Dataset content.
--- --- ---
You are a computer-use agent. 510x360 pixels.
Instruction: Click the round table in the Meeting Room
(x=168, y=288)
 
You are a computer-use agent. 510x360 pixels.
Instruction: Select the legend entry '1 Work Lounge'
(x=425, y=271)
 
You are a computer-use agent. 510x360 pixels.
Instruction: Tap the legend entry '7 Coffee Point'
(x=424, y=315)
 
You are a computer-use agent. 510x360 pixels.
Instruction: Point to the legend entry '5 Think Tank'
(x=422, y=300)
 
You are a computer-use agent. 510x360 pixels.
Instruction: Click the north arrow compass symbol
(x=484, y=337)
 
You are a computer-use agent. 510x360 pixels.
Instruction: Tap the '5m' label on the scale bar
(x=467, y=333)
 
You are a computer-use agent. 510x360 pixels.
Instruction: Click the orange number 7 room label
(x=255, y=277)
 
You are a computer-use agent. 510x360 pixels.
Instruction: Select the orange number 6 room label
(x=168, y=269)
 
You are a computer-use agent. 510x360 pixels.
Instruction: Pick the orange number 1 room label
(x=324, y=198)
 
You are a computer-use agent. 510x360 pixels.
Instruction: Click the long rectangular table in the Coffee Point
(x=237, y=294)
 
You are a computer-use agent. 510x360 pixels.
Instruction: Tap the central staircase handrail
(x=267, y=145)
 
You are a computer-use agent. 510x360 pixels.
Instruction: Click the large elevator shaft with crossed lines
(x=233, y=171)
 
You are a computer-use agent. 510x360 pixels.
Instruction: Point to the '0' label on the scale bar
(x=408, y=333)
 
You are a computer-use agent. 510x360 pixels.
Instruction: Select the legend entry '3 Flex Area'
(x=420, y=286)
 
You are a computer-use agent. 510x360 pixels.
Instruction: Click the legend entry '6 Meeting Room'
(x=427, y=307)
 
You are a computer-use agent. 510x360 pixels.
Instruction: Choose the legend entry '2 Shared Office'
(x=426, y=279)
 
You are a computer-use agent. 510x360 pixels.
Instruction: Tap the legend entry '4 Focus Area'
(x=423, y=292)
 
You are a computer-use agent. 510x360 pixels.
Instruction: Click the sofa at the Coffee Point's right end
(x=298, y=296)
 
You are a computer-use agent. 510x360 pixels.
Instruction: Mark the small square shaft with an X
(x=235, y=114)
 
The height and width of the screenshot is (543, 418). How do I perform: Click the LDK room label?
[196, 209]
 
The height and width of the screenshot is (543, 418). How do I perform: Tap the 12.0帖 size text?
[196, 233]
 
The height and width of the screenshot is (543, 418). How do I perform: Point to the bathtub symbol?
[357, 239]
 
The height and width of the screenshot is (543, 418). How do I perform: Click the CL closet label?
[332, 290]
--- --- ---
Goal of the exercise. Pick out every line of the rows above that contains the string "entry", matching case exactly, and copy each such line in full.

Exercise result.
Instruction: Select the legend entry '1 Work Lounge'
Instruction: Tap the legend entry '7 Coffee Point'
Instruction: Point to the legend entry '5 Think Tank'
Instruction: Select the legend entry '3 Flex Area'
Instruction: Click the legend entry '6 Meeting Room'
Instruction: Choose the legend entry '2 Shared Office'
Instruction: Tap the legend entry '4 Focus Area'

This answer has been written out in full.